MJ: A lot has happened to hip hop in 20 years. How do you think Public Enemy fits into the scene in 2007?
CD: When people see us, they look at us and say wow, that’s hot. The live show is a big part of our music. If you’re an artist and a performer, and you don’t perform, what’s that about? People need to really get down. In hip hop today, you see more instrumentation, with a full band and turntables. We’ve added more flexibility to our show over the years. We call it the greatest hip hop show on earth. Hip hop has adapted itself to the root of how we made records in the first place. A lot of people thought The Roots were hip hop’s first live band in the 90s, but [80s hip hop band] Stetsasonic set the blueprint. And in the Bay area, [Oakland-based alternative rap group] Digital Underground did it. For Public Enemy, it’s not just about throwing a band together, it’s a systematic understanding of music.
MJ: How are you applying your philosophies about music to your record label SLAMjamz?
CD: SLAMjamz has been the most rewarding experience. We’ve been online since 2001. We have eight reliable studios and 30 artists. Instead of selling songs, we are in the game of licensing and placing songs in key areas, like commercials, video games, and TV. It’s a whole different paradigm of getting the music out there.
MJ: How do you run the label?
CD: I tell each artist they have to grow toward a revenue stream. In the past, people were going to record stores and buying albums or CDs. And the label was exposing their artist as much as possible and maybe getting them picked up by a major. Now I tell people to cut a good tune and have it up in the marketplace the next day. You better be prepared to give it away, and people will come pay to see you. Dave Matthews is a good example of the phenomenon of performing. They’re a jam band. It’s not about the record. I love that. There’s nothing worse than a good video and good song, and you see a band and hate them because they can’t perform. That’s wack.
MJ: You even testified before Congress in support of peer-to-peer mp3 file sharing. But not all musicians agree with you on the subject. Why do you embrace it?
CD: Some artists are told what to like and told definitions of what the music business is. That’s a problem. Music is artistry, and you want your music heard, your act known. But artists don’t know. They are ignorant the minute they sign a contract.
MJ: You’ve been able to express your views on the Air America shows “Unfiltered” and “On the Real.” Why did you get involved with those programs?
CD: It was important to understand the current political climate in America, when Bush was running for office. My duty was to inform and be a voice for people with a point of view different than the dominant right-wing side. So I involved myself. Then it came down to people looking at Air America and saying it had shaky backing, and was not making money. But why the fuck does everything have to be about money? Slavery was incredibly prosperous for some people, at that time.
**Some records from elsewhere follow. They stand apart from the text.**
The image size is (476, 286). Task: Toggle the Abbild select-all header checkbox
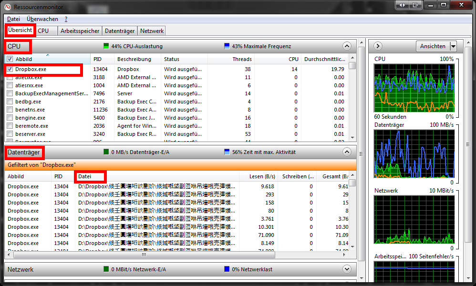click(10, 59)
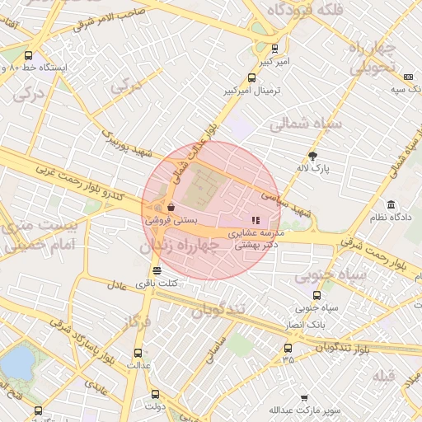Select the بانک انصار place label
This screenshot has width=422, height=422.
(305, 325)
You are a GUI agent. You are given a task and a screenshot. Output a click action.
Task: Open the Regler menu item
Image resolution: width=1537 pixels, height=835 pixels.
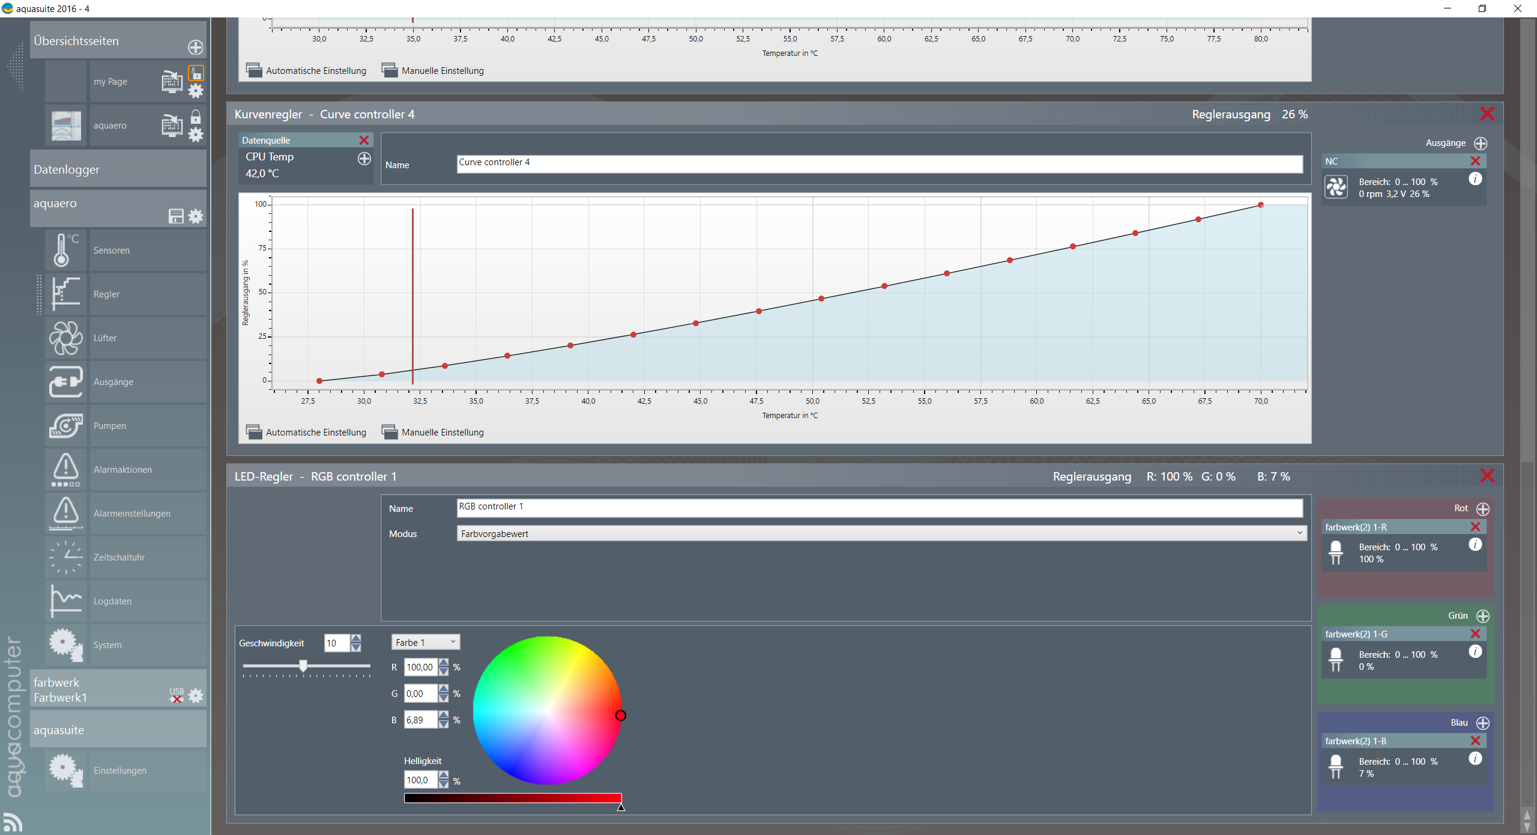(106, 294)
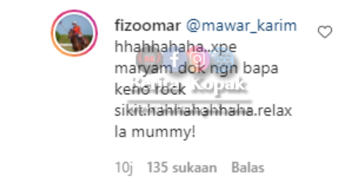Image resolution: width=351 pixels, height=189 pixels.
Task: Click the text 'hhahhahaha..xpe'
Action: click(x=176, y=47)
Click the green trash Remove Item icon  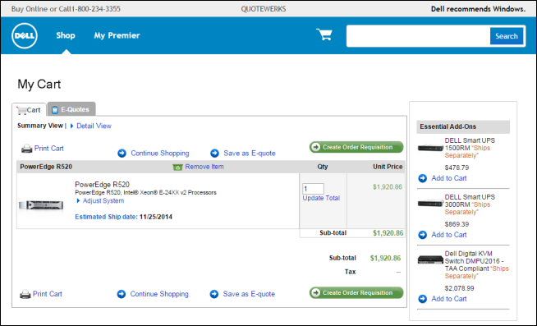tap(177, 168)
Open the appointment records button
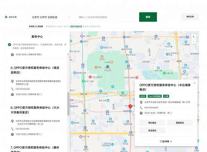 pos(190,17)
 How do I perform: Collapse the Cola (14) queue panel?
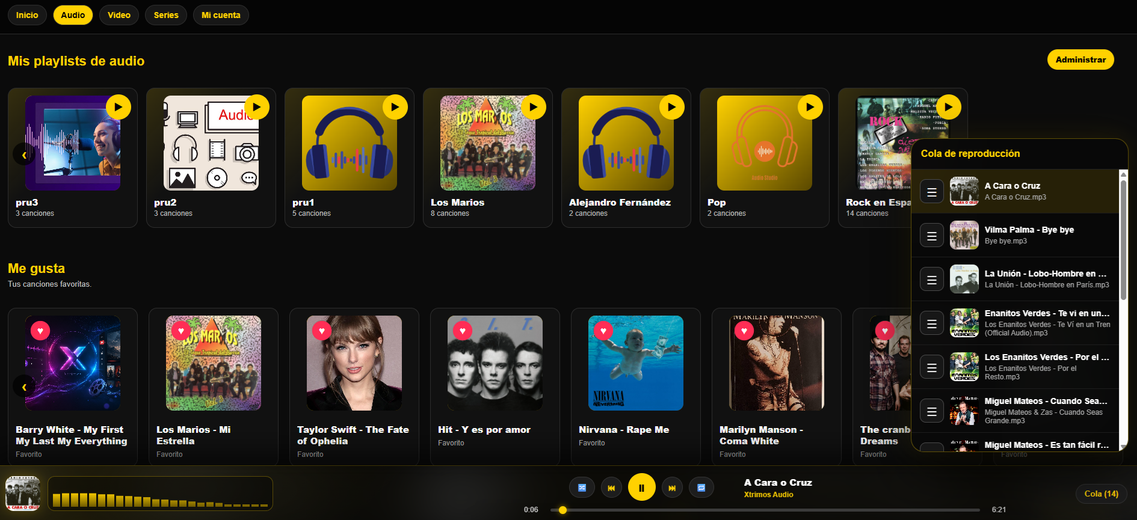pyautogui.click(x=1101, y=494)
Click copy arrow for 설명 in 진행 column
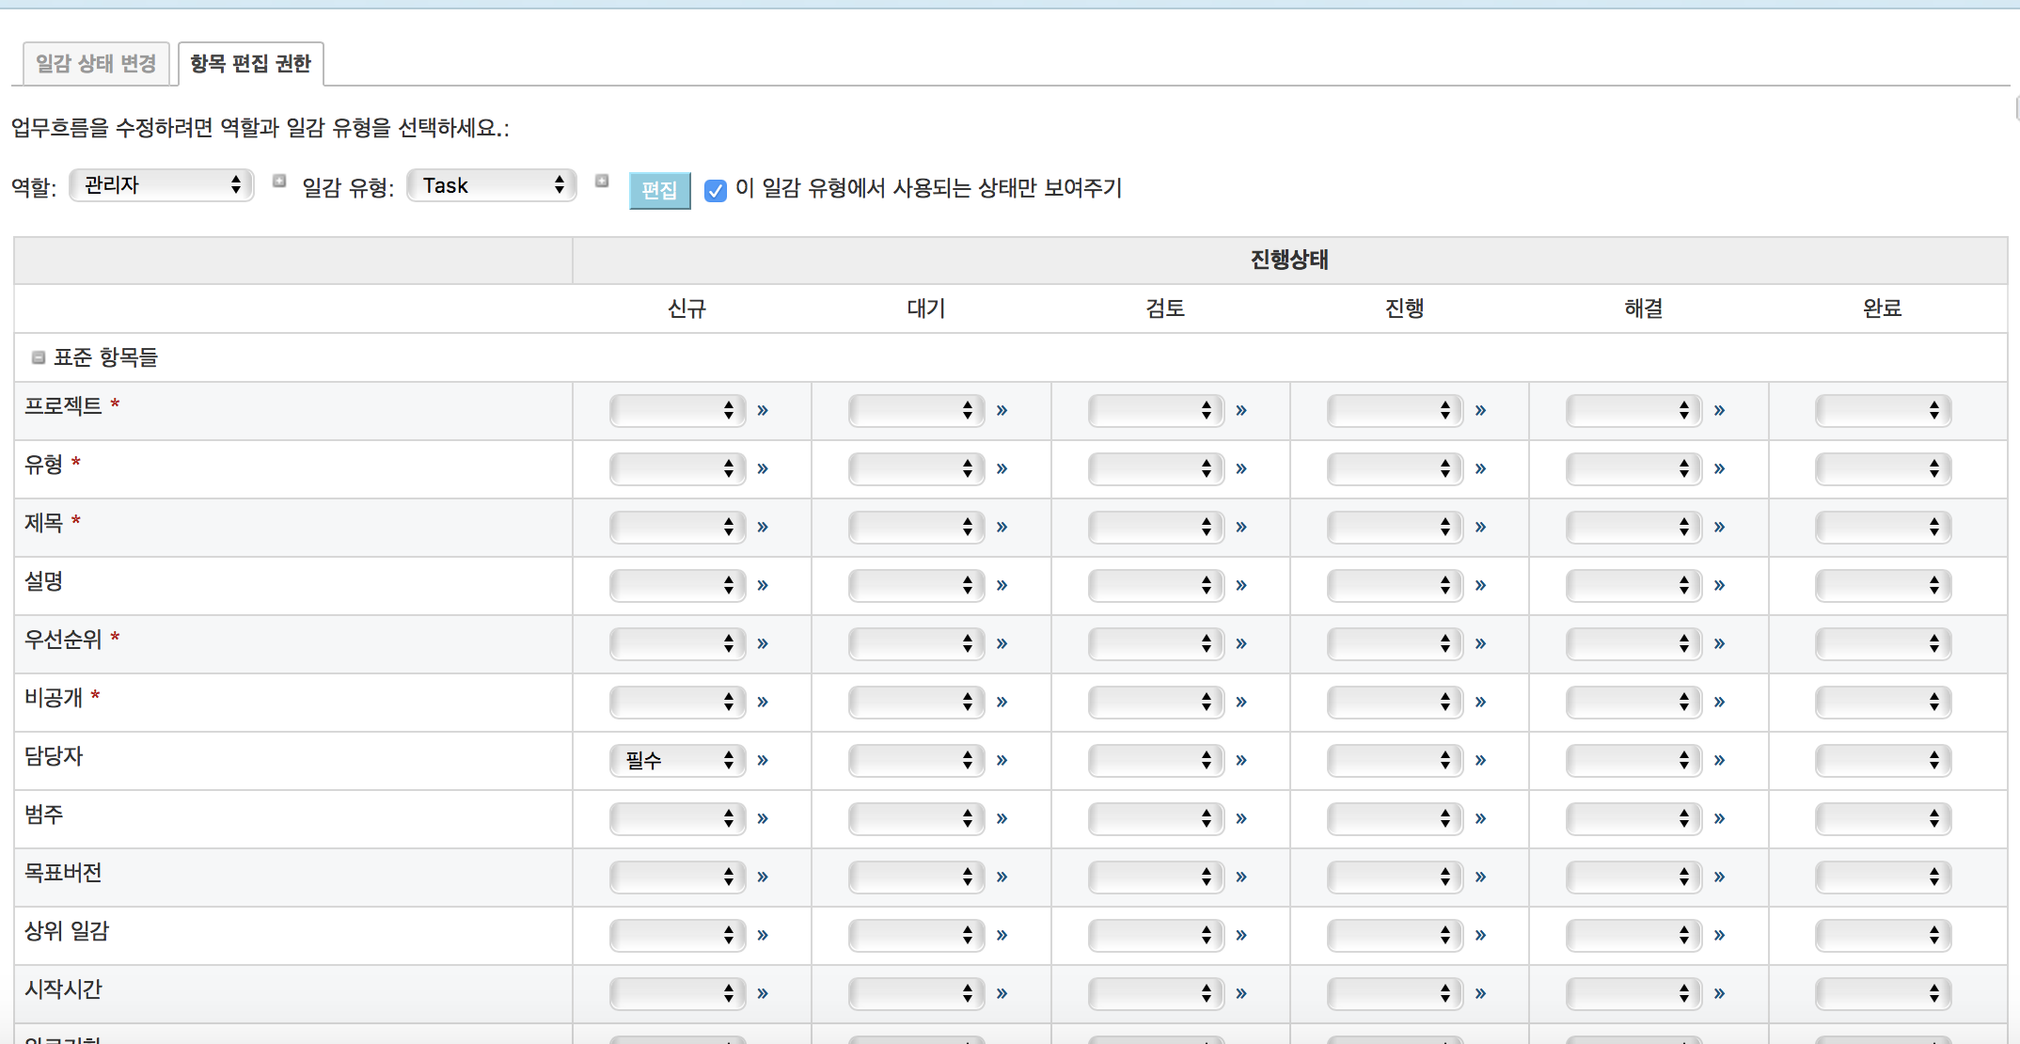The height and width of the screenshot is (1044, 2020). point(1480,586)
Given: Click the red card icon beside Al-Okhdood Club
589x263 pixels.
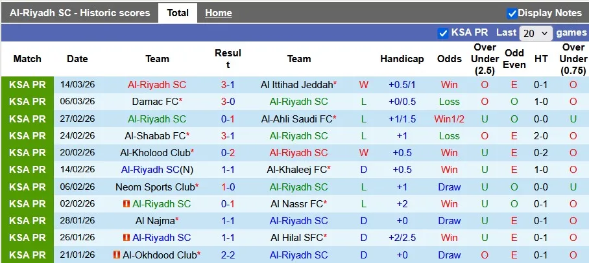Looking at the screenshot, I should (x=117, y=255).
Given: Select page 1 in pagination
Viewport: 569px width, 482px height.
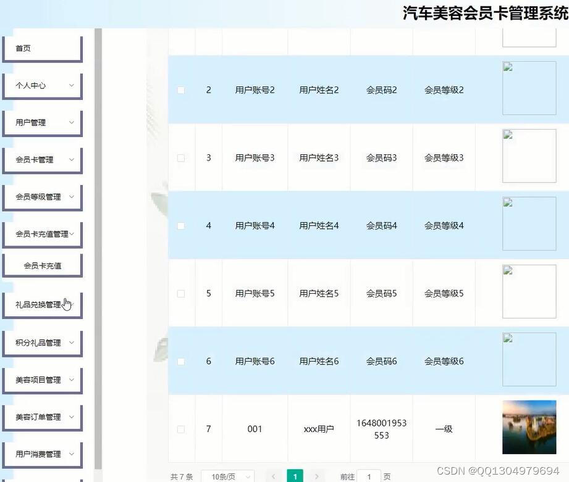Looking at the screenshot, I should pos(295,476).
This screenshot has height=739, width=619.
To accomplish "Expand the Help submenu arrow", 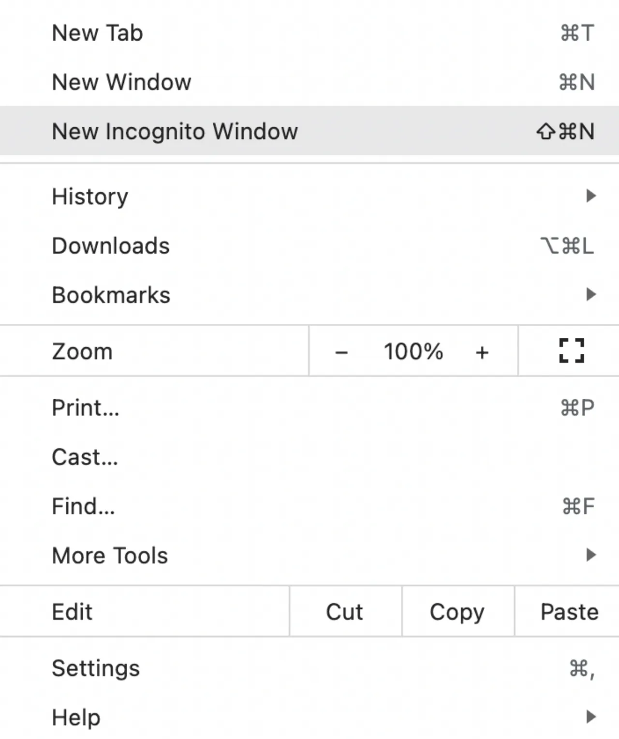I will 590,716.
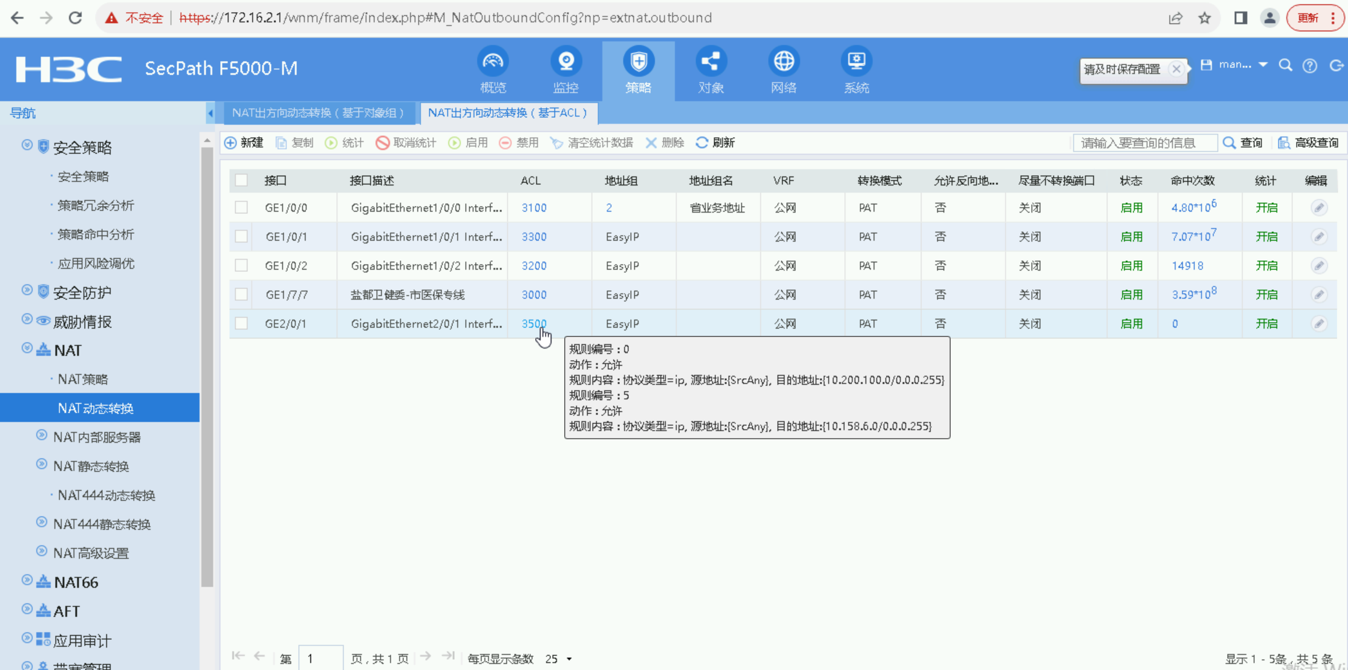Expand the NAT66 tree node
Image resolution: width=1348 pixels, height=670 pixels.
click(27, 580)
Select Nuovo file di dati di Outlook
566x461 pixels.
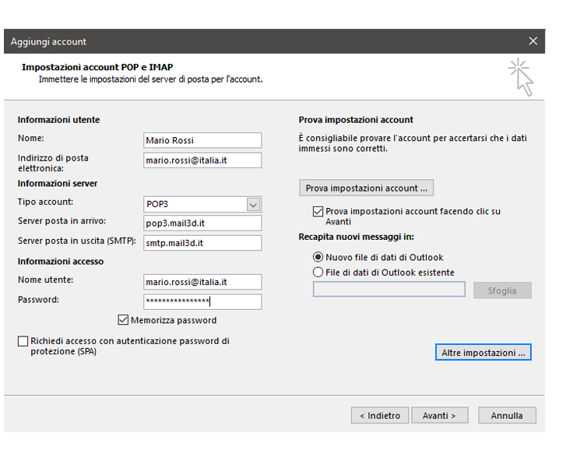point(318,257)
It was not a bad business plan, but it was terrible and inhumane. But as a business it worked. Air America’s failure as a business is not the point.
MJ: The execution of Tookie Williams exemplifies some of the larger issues of race and leadership in the black community that we’ve been discussing. What was your reaction to his execution?
CD: That was just an introduction into the discussion of what black folks don’t have, such as access to education, economics, the environment, law enforcement, and our understanding of what these things are. If you don’t provide the proper tools in America, there will be side affects. [Tookie] should not be fully exonerated, but things cannot be treated with a broad stroke. It was a mockery at black folks and people who said that a life can be turned around. It’s almost like a taunt, like “Yeah, niggah, you ain’t doing a damn thing. What are y’all going to do? Are you going to die with him?”